● Task statement
Write out, word for word, every line in the data below from the one containing "slot (95, 2509)" to the one containing "culturetrendlab.com (341, 2168)", both of them included.
---------- Entries provided
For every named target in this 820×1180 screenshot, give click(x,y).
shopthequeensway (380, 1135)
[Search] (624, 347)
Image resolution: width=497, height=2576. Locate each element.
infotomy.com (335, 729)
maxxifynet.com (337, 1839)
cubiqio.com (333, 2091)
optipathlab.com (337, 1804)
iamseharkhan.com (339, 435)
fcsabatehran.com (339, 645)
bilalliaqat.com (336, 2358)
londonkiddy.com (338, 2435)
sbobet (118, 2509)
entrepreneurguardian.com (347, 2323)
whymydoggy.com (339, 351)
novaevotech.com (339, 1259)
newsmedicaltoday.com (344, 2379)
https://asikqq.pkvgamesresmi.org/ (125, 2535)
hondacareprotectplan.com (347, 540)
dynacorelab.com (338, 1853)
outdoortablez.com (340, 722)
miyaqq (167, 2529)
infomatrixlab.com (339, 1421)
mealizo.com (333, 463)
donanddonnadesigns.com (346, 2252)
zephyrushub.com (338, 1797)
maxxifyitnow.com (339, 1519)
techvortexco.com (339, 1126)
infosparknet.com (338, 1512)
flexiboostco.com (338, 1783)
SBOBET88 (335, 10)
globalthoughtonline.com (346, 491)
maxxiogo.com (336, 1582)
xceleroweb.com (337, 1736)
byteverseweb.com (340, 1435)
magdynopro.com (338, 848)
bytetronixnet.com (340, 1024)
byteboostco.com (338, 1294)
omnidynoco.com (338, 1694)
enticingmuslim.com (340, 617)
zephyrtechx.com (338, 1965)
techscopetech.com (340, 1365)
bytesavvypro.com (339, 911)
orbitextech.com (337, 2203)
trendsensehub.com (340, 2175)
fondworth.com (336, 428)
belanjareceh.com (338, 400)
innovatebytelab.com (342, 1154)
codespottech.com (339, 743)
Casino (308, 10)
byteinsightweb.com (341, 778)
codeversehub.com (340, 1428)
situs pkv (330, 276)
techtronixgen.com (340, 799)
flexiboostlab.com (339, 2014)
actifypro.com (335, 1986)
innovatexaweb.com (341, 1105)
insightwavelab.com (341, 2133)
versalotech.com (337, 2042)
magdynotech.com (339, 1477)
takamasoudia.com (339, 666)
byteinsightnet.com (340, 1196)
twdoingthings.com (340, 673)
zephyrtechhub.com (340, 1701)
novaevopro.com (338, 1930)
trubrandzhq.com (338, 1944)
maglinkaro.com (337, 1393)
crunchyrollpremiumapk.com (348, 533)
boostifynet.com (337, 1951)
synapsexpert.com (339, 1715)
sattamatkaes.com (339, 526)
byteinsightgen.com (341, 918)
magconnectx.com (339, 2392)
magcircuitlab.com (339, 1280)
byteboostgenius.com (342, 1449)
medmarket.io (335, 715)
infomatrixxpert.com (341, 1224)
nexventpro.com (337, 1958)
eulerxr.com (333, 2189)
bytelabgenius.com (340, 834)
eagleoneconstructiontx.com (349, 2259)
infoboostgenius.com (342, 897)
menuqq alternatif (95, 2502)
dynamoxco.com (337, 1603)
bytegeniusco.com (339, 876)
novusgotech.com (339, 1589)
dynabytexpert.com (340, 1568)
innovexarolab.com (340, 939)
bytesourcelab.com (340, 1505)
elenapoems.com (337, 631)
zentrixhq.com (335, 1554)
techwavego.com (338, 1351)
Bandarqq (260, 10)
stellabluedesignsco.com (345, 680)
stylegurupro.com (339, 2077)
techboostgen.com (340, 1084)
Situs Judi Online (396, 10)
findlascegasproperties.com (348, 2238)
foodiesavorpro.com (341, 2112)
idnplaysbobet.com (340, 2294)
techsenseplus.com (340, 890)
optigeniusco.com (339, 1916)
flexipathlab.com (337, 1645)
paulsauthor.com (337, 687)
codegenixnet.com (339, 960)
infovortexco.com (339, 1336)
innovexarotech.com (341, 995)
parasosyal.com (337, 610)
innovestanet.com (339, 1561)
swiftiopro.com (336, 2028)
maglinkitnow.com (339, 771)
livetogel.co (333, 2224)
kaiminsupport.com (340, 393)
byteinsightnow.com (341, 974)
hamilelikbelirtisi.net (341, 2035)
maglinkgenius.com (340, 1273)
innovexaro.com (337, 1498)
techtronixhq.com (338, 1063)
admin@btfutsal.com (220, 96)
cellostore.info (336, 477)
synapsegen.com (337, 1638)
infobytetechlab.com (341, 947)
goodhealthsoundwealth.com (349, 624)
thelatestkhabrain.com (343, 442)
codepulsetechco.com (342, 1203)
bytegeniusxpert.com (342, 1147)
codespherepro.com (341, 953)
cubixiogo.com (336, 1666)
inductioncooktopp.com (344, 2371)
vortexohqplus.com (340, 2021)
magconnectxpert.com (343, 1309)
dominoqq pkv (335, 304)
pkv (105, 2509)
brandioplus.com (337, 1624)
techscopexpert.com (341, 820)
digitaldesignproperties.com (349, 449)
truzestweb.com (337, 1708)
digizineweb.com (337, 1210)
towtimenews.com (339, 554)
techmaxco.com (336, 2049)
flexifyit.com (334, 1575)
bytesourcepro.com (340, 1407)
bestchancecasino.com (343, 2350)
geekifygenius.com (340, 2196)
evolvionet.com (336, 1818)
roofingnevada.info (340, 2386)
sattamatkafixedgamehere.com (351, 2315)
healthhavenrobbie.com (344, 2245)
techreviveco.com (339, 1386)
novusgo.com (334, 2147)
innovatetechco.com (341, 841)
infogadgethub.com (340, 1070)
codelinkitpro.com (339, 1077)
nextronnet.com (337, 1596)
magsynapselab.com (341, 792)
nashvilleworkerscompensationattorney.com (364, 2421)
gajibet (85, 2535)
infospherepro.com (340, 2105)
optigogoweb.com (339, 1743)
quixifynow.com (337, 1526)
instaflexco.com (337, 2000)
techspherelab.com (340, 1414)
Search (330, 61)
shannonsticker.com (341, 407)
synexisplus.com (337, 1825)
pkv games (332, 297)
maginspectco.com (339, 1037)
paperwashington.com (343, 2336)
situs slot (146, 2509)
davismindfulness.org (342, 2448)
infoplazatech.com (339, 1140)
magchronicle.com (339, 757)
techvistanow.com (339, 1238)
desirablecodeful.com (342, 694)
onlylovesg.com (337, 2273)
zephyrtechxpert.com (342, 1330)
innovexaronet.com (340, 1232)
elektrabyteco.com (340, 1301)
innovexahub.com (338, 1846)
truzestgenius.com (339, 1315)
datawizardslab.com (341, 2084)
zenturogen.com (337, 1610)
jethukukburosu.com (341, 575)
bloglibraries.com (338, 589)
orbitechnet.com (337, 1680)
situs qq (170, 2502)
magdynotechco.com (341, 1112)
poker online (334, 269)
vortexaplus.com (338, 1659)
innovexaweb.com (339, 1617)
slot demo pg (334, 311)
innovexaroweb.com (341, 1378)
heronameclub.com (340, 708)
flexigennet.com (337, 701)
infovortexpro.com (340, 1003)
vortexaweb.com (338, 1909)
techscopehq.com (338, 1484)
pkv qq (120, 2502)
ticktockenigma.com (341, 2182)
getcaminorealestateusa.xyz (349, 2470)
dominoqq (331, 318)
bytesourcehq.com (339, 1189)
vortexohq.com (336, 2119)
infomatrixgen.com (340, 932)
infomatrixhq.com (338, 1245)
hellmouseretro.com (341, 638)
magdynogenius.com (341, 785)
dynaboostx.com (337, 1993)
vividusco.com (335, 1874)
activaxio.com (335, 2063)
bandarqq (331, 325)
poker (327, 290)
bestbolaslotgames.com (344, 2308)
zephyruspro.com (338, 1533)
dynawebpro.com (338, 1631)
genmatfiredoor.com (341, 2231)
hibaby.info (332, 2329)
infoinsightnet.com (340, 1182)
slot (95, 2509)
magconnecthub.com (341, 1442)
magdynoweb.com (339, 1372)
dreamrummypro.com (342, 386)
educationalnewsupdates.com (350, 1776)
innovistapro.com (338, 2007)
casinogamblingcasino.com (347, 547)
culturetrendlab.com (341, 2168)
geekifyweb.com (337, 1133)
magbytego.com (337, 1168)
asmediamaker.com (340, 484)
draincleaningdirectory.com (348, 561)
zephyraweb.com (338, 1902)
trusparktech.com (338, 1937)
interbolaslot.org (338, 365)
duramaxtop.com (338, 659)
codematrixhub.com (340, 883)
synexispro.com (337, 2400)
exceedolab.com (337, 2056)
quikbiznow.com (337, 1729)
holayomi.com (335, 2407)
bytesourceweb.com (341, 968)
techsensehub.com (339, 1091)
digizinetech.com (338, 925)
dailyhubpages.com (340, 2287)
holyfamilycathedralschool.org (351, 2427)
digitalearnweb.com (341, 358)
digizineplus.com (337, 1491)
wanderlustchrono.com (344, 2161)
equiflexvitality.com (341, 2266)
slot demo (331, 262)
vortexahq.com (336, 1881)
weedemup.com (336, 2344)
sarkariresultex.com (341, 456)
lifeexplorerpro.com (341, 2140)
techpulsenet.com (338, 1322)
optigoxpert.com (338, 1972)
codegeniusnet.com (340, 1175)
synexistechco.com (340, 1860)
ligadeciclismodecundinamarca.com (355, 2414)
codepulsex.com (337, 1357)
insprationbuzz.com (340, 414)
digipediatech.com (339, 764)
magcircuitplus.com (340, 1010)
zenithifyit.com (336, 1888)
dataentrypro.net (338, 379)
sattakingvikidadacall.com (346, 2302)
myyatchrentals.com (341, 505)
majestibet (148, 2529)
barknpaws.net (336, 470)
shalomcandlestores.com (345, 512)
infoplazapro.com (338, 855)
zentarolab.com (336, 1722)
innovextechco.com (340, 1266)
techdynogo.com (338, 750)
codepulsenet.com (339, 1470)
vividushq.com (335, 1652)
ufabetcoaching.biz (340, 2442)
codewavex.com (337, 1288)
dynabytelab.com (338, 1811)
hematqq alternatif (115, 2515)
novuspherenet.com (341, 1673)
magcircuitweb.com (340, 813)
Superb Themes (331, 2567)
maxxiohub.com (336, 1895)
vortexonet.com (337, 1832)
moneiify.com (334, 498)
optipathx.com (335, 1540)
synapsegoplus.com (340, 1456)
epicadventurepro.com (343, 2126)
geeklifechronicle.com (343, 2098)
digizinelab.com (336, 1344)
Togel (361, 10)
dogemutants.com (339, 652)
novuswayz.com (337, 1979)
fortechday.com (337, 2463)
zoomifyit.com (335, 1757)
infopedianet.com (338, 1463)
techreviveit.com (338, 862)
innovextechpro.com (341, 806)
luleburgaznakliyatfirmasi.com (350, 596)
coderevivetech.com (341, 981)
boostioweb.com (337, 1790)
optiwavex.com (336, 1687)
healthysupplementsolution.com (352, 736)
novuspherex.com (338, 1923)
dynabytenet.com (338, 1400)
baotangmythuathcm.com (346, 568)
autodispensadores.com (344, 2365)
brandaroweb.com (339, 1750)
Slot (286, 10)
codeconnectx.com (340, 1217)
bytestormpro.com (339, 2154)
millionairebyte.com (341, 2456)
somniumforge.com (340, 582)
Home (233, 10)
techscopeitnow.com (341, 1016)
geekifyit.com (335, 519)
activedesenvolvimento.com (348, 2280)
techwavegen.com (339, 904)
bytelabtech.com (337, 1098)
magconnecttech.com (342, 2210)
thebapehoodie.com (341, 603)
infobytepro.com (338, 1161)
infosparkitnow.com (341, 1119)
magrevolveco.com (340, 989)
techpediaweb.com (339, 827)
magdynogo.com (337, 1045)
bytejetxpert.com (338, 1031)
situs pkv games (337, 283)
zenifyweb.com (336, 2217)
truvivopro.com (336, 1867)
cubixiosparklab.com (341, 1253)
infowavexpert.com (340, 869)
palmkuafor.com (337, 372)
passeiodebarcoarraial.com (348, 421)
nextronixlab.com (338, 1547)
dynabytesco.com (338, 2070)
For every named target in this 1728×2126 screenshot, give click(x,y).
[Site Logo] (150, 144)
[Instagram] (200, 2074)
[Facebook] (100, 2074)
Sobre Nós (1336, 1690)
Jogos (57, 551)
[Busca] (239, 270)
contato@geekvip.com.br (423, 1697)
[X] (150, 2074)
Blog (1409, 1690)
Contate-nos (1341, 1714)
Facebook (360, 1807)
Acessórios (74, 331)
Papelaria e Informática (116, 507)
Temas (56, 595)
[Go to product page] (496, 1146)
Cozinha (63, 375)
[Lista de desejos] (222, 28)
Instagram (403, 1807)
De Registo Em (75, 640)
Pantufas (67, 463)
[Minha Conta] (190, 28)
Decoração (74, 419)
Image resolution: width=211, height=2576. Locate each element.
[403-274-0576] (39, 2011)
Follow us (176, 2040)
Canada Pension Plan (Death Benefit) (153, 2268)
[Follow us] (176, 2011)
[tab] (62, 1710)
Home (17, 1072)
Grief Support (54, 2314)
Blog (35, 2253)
--------------------
● Written answer
slot (95, 2509)
magconnecthub.com (341, 1442)
magdynoweb.com (339, 1372)
dreamrummypro.com (342, 386)
educationalnewsupdates.com (350, 1776)
innovistapro.com (338, 2007)
casinogamblingcasino.com (347, 547)
culturetrendlab.com (341, 2168)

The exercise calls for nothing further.